[To do] Output, word for word, the span of lines that starts at the one containing "ee1957041a54d165...:18 (134, 1138)" and ends at the last line of the records.

(Extracted data entries)
════════════════

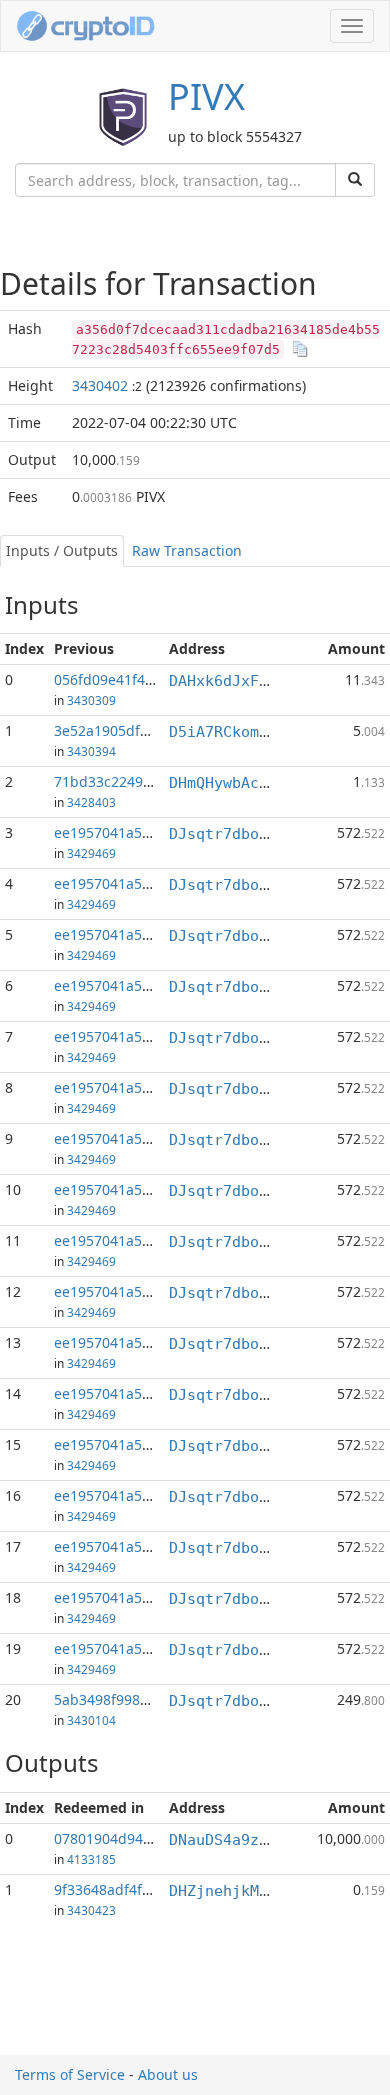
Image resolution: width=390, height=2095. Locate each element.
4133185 (91, 1859)
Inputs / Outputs (62, 550)
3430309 (91, 700)
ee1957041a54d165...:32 (134, 1342)
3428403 (91, 802)
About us (168, 2074)
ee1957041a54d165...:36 (134, 1444)
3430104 (91, 1720)
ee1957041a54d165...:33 (134, 1393)
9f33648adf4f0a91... (120, 1889)
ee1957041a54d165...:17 (134, 1087)
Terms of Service (70, 2074)
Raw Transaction (187, 550)
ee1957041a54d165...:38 (134, 1495)
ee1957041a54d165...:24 (134, 1189)
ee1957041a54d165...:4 (130, 883)
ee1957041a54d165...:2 (130, 832)
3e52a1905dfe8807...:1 (129, 730)
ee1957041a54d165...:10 (134, 1036)
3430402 (100, 385)
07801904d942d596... (125, 1838)
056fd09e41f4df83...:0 (126, 679)
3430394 (91, 751)
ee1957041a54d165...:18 (134, 1138)
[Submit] (355, 180)
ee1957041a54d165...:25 (134, 1240)
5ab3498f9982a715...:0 (129, 1699)
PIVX (206, 96)
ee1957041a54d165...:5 (130, 934)
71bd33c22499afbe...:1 (129, 781)
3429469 (91, 853)
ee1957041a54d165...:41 (134, 1546)
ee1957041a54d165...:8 (130, 985)
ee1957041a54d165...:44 (134, 1648)
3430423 (91, 1910)
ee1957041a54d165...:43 (134, 1597)
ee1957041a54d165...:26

════════════════

[Result]
ee1957041a54d165...:18 (134, 1138)
[Submit] (355, 180)
ee1957041a54d165...:25 (134, 1240)
5ab3498f9982a715...:0 (129, 1699)
PIVX (206, 96)
ee1957041a54d165...:5 (130, 934)
71bd33c22499afbe...:1 (129, 781)
3429469 (91, 853)
ee1957041a54d165...:41 (134, 1546)
ee1957041a54d165...:8 (130, 985)
ee1957041a54d165...:44 (134, 1648)
3430423 (91, 1910)
ee1957041a54d165...:43 (134, 1597)
ee1957041a54d165...:26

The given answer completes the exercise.